Well, you're basically working on a really limited machine there.  I'd
set shared buffers up by 1 meg at a time and see if that helps.  But
you're basically looking at a very narrow problem that most people
won't ever run into.  Why such an incredibly limited virtual machine?
Even my cell phone came with 256 meg built in two years ago.

Miernik wrote:
> I have a PostgreSQL database on a very low-resource Xen virtual machine,
> 48 MB RAM. When two queries run at the same time, it takes longer to
> complete then if run in sequence. Is there perhaps a way to install
> something like a query sequencer, which would process queries in a FIFO
> manner, one at a time, even if a new query comes before the last one
> running is finished, it would not give the new query to the server
> before the one running now finishes? That would greatly improve
> performance.

One idea I just had was to have a connection pooler (say pgpool) and
allow only one connection slot.  If the pooler is capable to be
configured to block new connections until the slot is unused, this would
do what you want.  (I don't know whether poolers allow you to do this).

--
Alvaro Herrera                                http://www.CommandPrompt.com/
PostgreSQL Replication, Consulting, Custom Development, 24x7 support

Scott Marlowe <scott.marlowe@gmail.com> wrote:
> won't ever run into.  Why such an incredibly limited virtual machine?
> Even my cell phone came with 256 meg built in two years ago.

Because I don't want to spend too much money on the machine rent, and a
48 MB RAM Xen is about all I can get with a budget of 100$ per year.
Well, there are a few providers which will give me a 128 MB Xen for that
money, but will the difference in performance be worth the hassle to
switch providers? My current provider gives me almost perfect
relaliability for that 100$ and I don't know how the providers which
give more RAM for the same money perform, maybe they are often down or
something. And spending more then 100$ yearly on this would be really
overkill. My thing runs fine, only a bit slow, but reasonable. I just
want to find out if I could maybe make it better with a little tweaking.

▶ [TASK SET]
A. Give every distinct memory size stated in megabytes in the PostgreSQL thread, in order of first appearance.
B. Transcribe the PostgreSQL thread word for word from "Because I don't" to "a little tweaking.".
C. Write the next part of the PostgreSQL thread, continuing after its final sentence.

▶ [COLLECTED DATA]

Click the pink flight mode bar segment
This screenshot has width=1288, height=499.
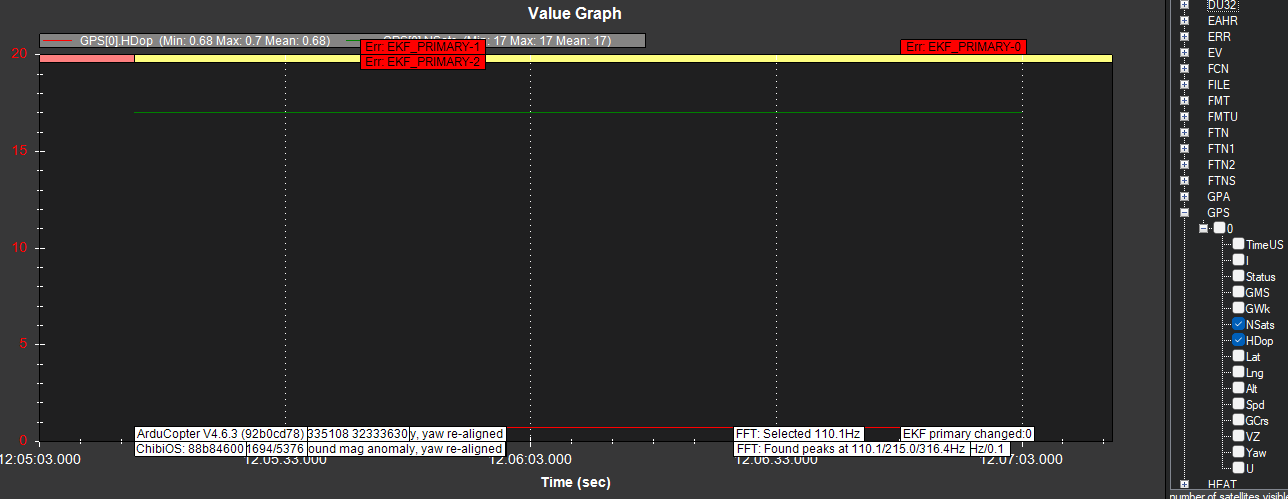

▶ [THE REPLIES]
A. 1 meg, 256 meg, 48 MB, 128 MB

B.
Because I don't want to spend too much money on the machine rent, and a
48 MB RAM Xen is about all I can get with a budget of 100$ per year.
Well, there are a few providers which will give me a 128 MB Xen for that
money, but will the difference in performance be worth the hassle to
switch providers? My current provider gives me almost perfect
relaliability for that 100$ and I don't know how the providers which
give more RAM for the same money perform, maybe they are often down or
something. And spending more then 100$ yearly on this would be really
overkill. My thing runs fine, only a bit slow, but reasonable. I just
want to find out if I could maybe make it better with a little tweaking.

C.
Can I expect it to work at least three times faster on 128 MB RAM?
Getting 256 MB would certainly cost too much. Or maybe there are some
providers which can give me much more performance PostgreSQL server with
at least several GB of storage for well... not more then 50$ per year.
(because I must still rent another server to run and SMTP server and few
other small stuff).

My DB has several tables with like 100000 to 1 million rows each,
running sorts, joins, updates etc on them several times per hour.
About 10000 inserts and selects each hour, the whole DB takes 1.5 GB on
disk now, 500 MB dumped.

If I could shorten the time it takes to run each query by a factor of 3
that's something worth going for.

--
Miernik
http://miernik.name/

On Wed, Jul 23, 2008 at 2:32 PM, Miernik <public@public.miernik.name> wrote:
> Scott Marlowe <scott.marlowe@gmail.com> wrote:
>> won't ever run into.  Why such an incredibly limited virtual machine?
>> Even my cell phone came with 256 meg built in two years ago.
>
> Because I don't want to spend too much money on the machine rent, and a
> 48 MB RAM Xen is about all I can get with a budget of 100$ per year.
> Well, there are a few providers which will give me a 128 MB Xen for that
> money, but will the difference in performance be worth the hassle to
> switch providers? My current provider gives me almost perfect
> relaliability for that 100$ and I don't know how the providers which
> give more RAM for the same money perform, maybe they are often down or
> something. And spending more then 100$ yearly on this would be really
> overkill. My thing runs fine, only a bit slow, but reasonable. I just
> want to find out if I could maybe make it better with a little tweaking.
> Can I expect it to work at least three times faster on 128 MB RAM?
> Getting 256 MB would certainly cost too much. Or maybe there are some
> providers which can give me much more performance PostgreSQL server with
> at least several GB of storage for well... not more then 50$ per year.
> (because I must still rent another server to run and SMTP server and few
> other small stuff).
>
> My DB has several tables with like 100000 to 1 million rows each,
> running sorts, joins, updates etc on them several times per hour.
> About 10000 inserts and selects each hour, the whole DB takes 1.5 GB on
> disk now, 500 MB dumped.
>
> If I could shorten the time it takes to run each query by a factor of 3
> that's something worth going for.

Well, my guess is that by running under Xen you're already sacrificing
quite a bit of performance, and running it with only 48 Megs of ram is
making it even worse.  But if your budget is $100 a year, I guess
you're probably stuck with such a setup.  I would see if you can get a
trial Xen at the other hosts with 128M or more of memory and compare.

Scott Marlowe <scott.marlowe@gmail.com> wrote:
> Well, my guess is that by running under Xen you're already sacrificing
> quite a bit of performance, and running it with only 48 Megs of ram is
> making it even worse.  But if your budget is $100 a year, I guess
> you're probably stuck with such a setup.  I would see if you can get a
> trial Xen at the other hosts with 128M or more of memory and compare.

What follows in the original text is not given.